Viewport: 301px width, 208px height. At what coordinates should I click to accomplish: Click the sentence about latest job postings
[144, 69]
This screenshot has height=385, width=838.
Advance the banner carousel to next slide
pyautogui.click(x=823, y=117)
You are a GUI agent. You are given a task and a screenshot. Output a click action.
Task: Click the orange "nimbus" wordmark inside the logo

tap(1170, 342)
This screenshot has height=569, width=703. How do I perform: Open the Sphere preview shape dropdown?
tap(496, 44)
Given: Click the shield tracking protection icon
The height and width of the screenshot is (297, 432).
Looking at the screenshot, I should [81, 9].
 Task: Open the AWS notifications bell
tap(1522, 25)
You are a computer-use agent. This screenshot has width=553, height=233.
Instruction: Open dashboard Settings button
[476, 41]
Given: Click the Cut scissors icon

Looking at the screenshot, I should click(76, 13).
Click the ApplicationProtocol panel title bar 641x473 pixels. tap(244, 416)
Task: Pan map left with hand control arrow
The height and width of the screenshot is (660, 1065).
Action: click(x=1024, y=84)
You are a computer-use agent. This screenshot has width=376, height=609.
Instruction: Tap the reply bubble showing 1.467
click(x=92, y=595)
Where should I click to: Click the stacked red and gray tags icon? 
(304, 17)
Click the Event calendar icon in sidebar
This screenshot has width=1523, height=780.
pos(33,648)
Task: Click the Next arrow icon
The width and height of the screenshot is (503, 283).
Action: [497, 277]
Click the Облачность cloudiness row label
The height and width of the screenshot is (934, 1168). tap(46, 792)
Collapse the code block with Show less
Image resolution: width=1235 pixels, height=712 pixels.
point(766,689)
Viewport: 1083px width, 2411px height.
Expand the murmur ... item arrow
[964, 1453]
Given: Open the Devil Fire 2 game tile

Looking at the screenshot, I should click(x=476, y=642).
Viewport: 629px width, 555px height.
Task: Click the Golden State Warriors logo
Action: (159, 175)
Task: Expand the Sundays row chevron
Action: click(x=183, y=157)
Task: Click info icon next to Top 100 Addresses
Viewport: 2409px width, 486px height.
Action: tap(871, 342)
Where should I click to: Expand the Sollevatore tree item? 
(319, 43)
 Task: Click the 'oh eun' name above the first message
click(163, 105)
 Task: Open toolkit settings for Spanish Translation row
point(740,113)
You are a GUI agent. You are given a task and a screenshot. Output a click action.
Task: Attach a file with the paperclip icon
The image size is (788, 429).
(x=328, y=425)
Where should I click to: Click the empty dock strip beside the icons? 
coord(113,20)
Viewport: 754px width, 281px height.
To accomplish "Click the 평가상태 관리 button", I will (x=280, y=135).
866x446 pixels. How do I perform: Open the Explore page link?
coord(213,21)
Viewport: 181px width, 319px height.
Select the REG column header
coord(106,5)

※ ※ ※

EXERCISE DESCRIPTION
What are the lines from the one with "Viewport: 181px width, 319px height." through the last line of the records above? Quote them exactly and add nothing.

YOUR SOLUTION
Viewport: 181px width, 319px height.
Select the REG column header
coord(106,5)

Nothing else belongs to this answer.